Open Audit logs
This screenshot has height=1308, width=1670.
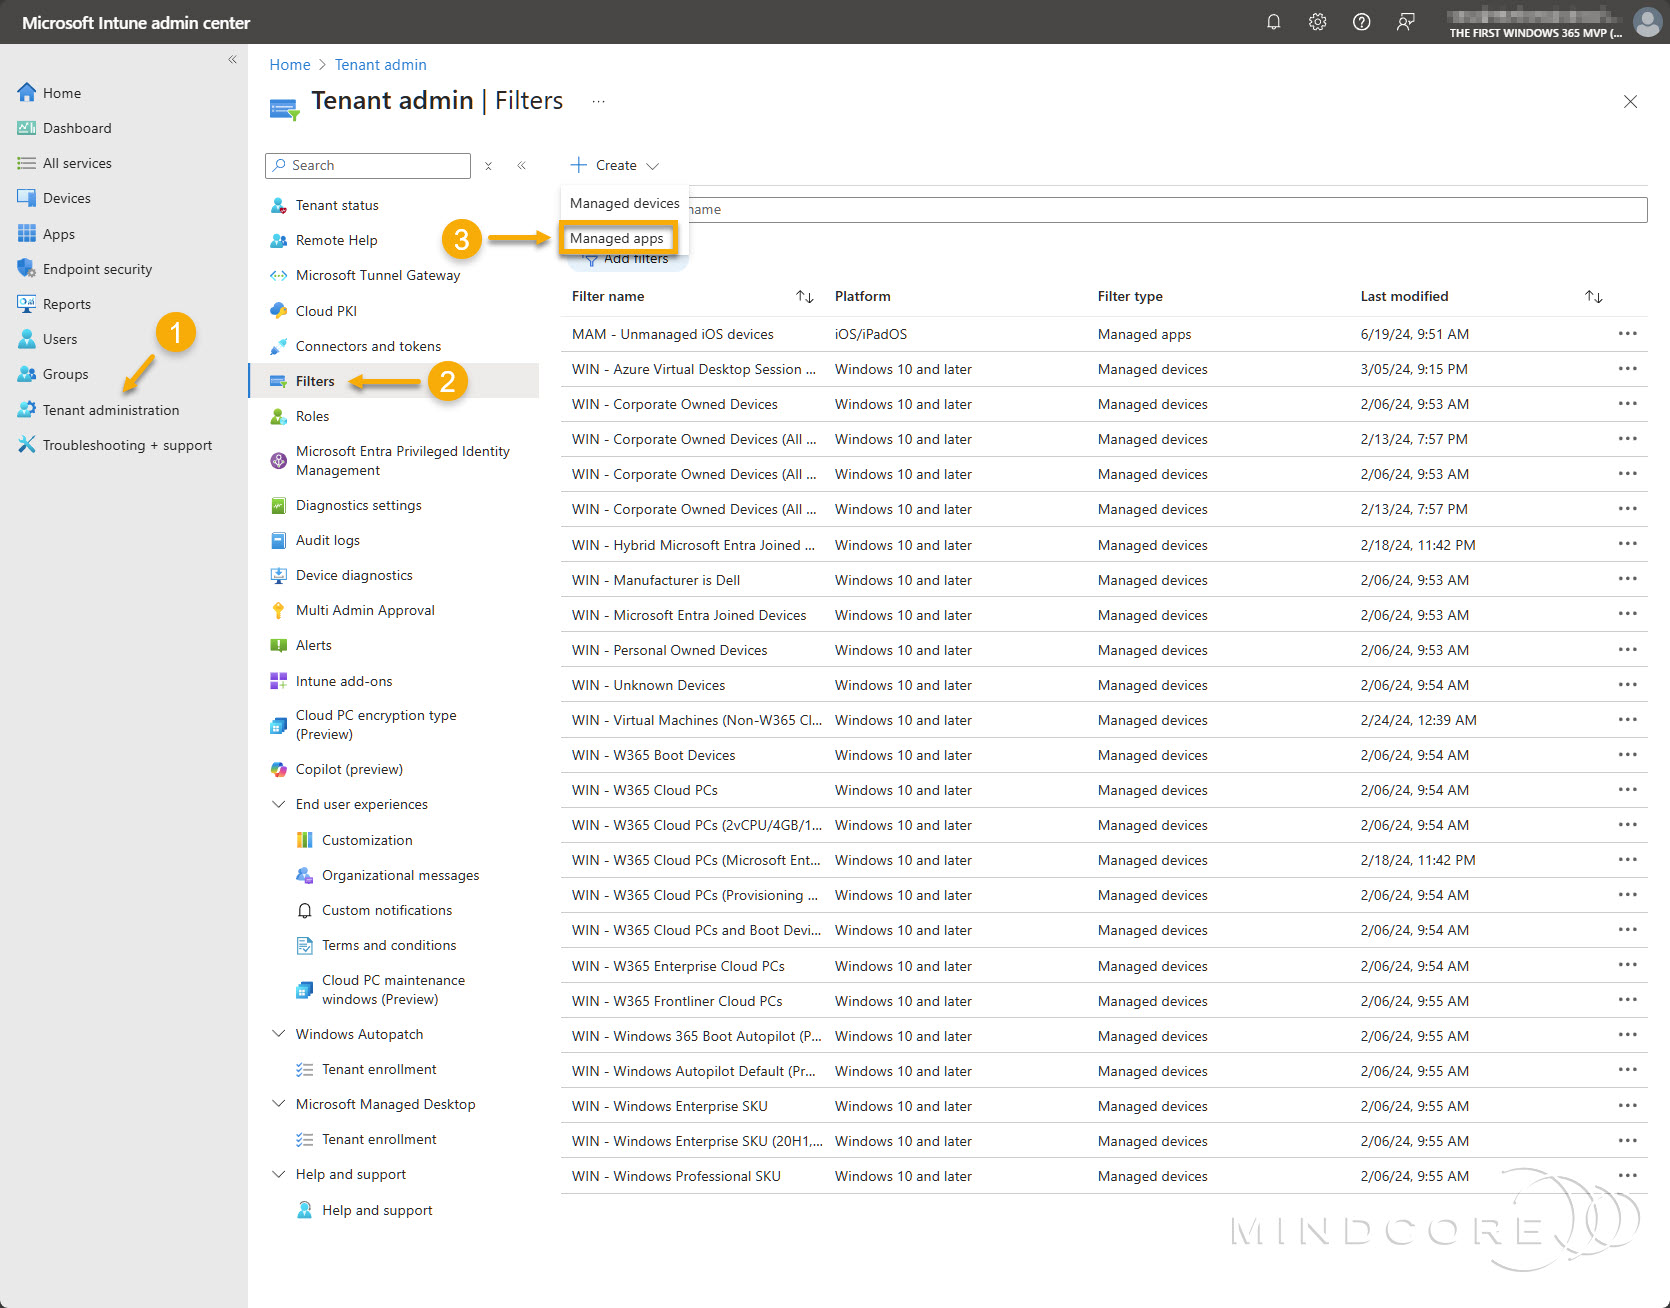327,540
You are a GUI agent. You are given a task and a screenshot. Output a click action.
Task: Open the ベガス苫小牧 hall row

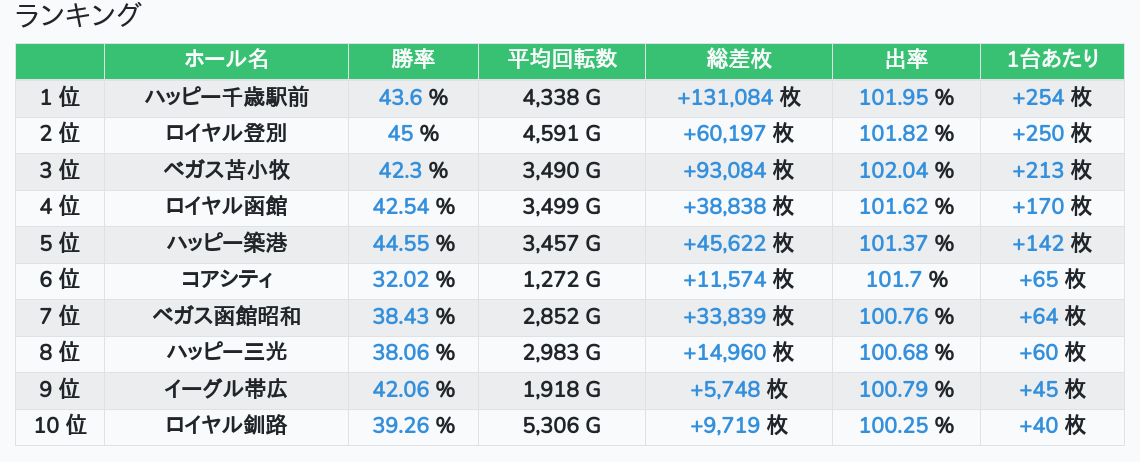click(x=226, y=171)
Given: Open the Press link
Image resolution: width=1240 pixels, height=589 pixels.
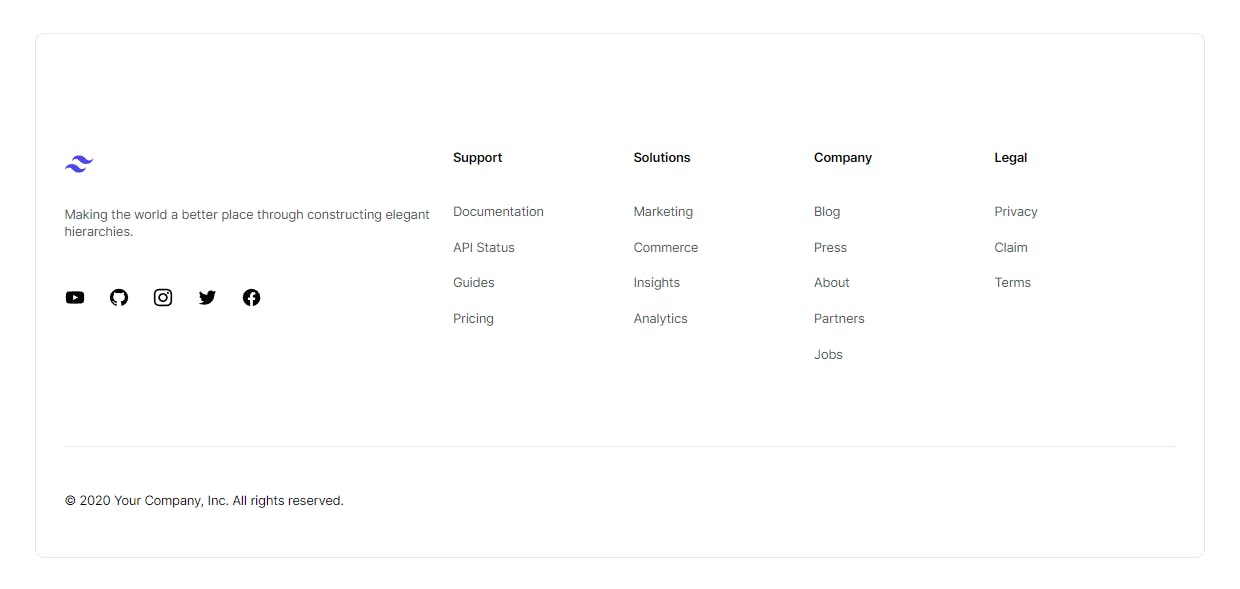Looking at the screenshot, I should point(830,247).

....

_Your objective_
Set out the lines of all the items above as a numbered list, skipping any blank lines and leaving out the pictures.

_Task response_
1. Open Audit logs
2. This screenshot has height=1308, width=1670.
3. 327,540
4. You are a GUI agent. You are given a task and a screenshot. Output a click action.
5. Task: Open the ベガス苫小牧 hall row
6. click(x=226, y=171)
7. Given: Open the Press link
8. Image resolution: width=1240 pixels, height=589 pixels.
9. Looking at the screenshot, I should point(830,247).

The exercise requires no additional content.